Jonathan Freedland — who features in one of the programmes picked out for the BBC Sounds package, interviewing, aged just 18, the writer Amos Oz, for a feature on fathers and sons — says that the BBC have been “fantastic” in helping bring this heritage feature to the airwaves again.
“Originally I had approached the BBC to ask permission to use the programmes on a small website we were going to set up, YouDon’tHaveToBeJewish.com. But there were so many legal and data protection hurdles, that someone from BBC Archives said, why don’t we just put the programmes out on BBC Sounds?”
Jacob Freedland, Jonathan’s elder son, now a student at Cambridge, spent much of his gap year working through his grandfather’s quarter-inch tapes and converting them into digital files so that they would be broadcast ready, a labour of love that involved him buying a reel-to-reel tape recorder from eBay and then playing through the programmes.
And what a treasure trove the family has uncovered. In the 50 programmes, a small snapshot of Anglo and world Jewry from 1971 onwards, there are features about Soviet Jewry — a big issue at the time — about interfaith, with an early set-piece between the Chief Rabbi, Immanuel Jakobovits and the then Archbishop of Canterbury Donald Coggan, about the massacre of Israel athletes at the 1972 Olympic Games in Munich, and conversations with film stars such as Ingrid Bergman and Gregory Peck. Jonathan Freedland notes that Ingrid Bergman was on the programme to talk about her support for Soviet Jews, rather than her Hollywood career.
There are contributions from prime ministers such as Harold Wilson, James Callaghan, and Yitzchak Rabin, and in 1975 a special programme devoted to the 30th anniversary of the liberation of Belsen, featuring survivor Gena Turgel and her husband Norman, one of the liberating British soldiers whom she met in the camp.
There are, of course, rabbis aplenty, with the late Rabbi Hugo Gryn, the Holocaust survivor and leading Reform rabbi, among Michael Freedland’s favourites, and thus a frequent guest. “My father really loved Hugo”, says Jonathan Freedland. One of the programmes features an unfortunate clash between Rabbi Gryn and the future chief rabbi of South Africa, the fiery-tempered Glaswegian Cyril Harris.
“This is the conversation which is said to have cost Cyril Harris his chance of being Chief Rabbi in the UK,” says Jonathan Freedland.

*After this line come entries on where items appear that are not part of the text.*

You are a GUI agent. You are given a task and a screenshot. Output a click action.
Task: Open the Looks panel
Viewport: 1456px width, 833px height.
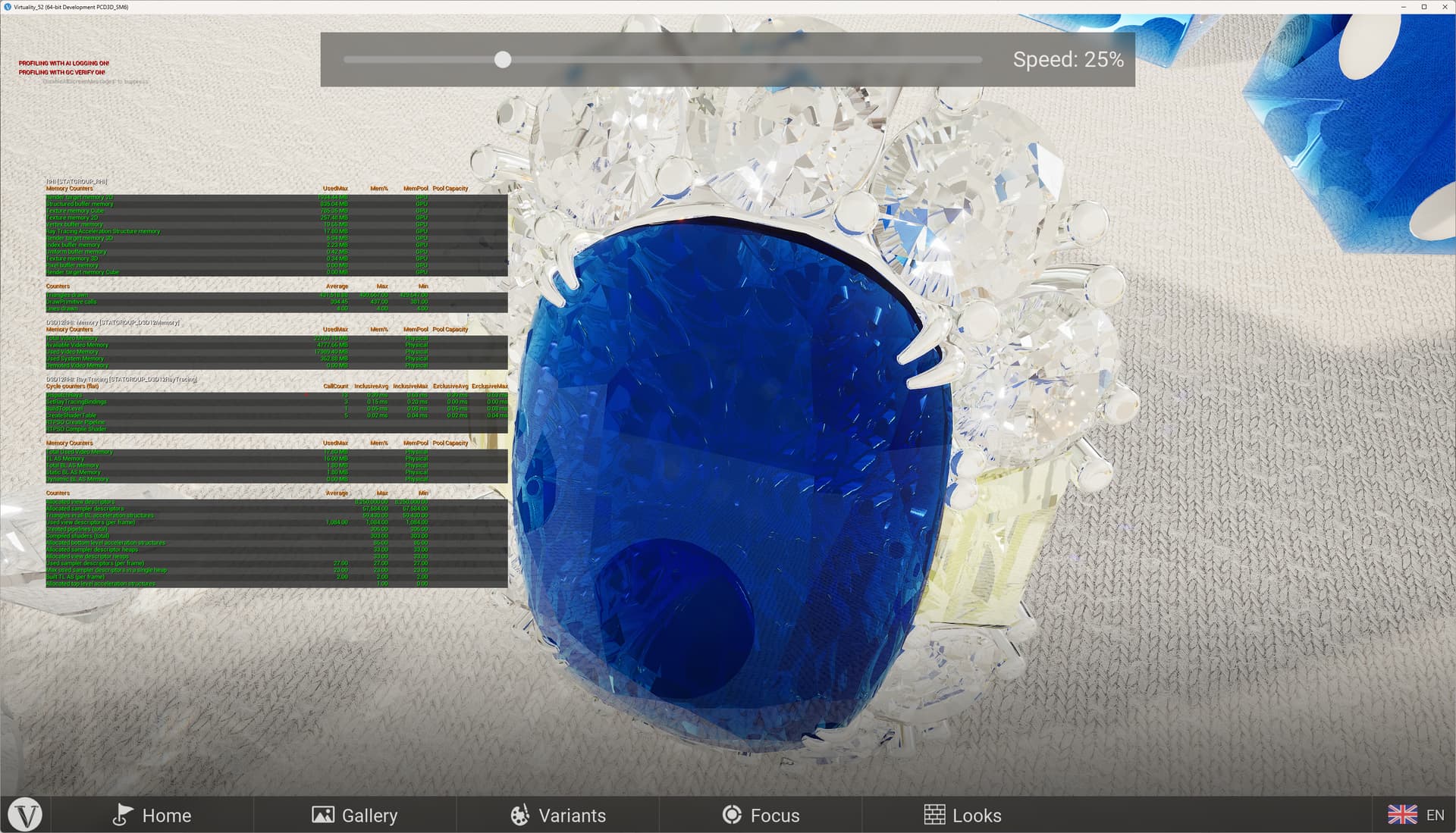(977, 815)
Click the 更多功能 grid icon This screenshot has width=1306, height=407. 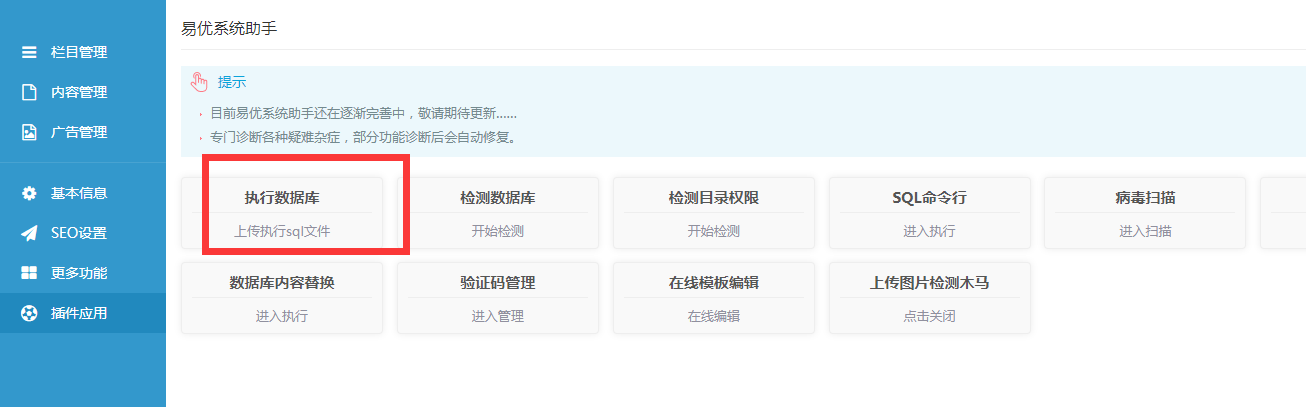pos(30,273)
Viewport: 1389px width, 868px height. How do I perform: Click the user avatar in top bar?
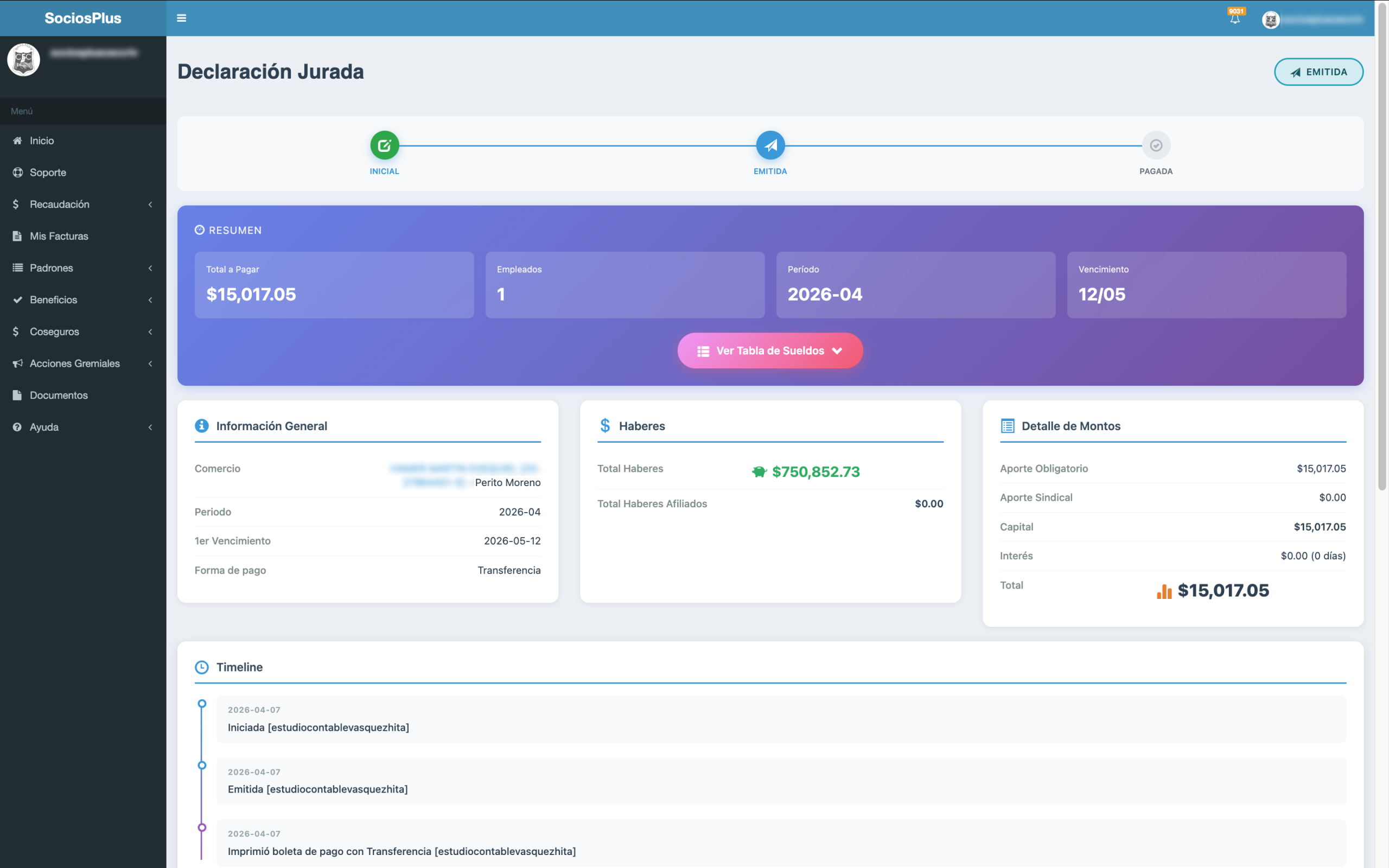[1270, 20]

It relates to an exchange which “turned nasty” when Harris told Gryn that there were Reform converts “who don’t know the difference between an alef (the Hebrew letter) and a swastika”. Not the kind of thing you want to say to a Holocaust survivor.
One of Jonathan Freedland’s favourite programmes dates from 1977, when his father broadcast live an address by Prime Minister James Callaghan to the Board of Deputies to mark the 60th anniversary of the Balfour Declaration. And inevitably, there is the one that got away — Michael Freedland’s seminal programme on the Entebbe rescue of July 1976 is nowhere to be found. Maybe, hope the family, someone out there might have a copy of the broadcast.
Unravelling Israeli politics from Jerusalem was the future Israeli president, Belfast-born Chaim Herzog, whose son, Isaac, will appear on a celebratory panel on Sunday at JW3, together with Simon Schama and Karen Pollock.
Jonathan Freedland currently co-presents a podcast with Yonit Levi of Channel 12 in Israel, which, he says, “is recorded at exactly the same time that my father used to record YDHTBJ. I’d like to think that if he were around today, he’d be doing a podcast, too”.
Fifty of the best of YDHTBJ programmes will be available from Sunday May 21 on BBC Sounds.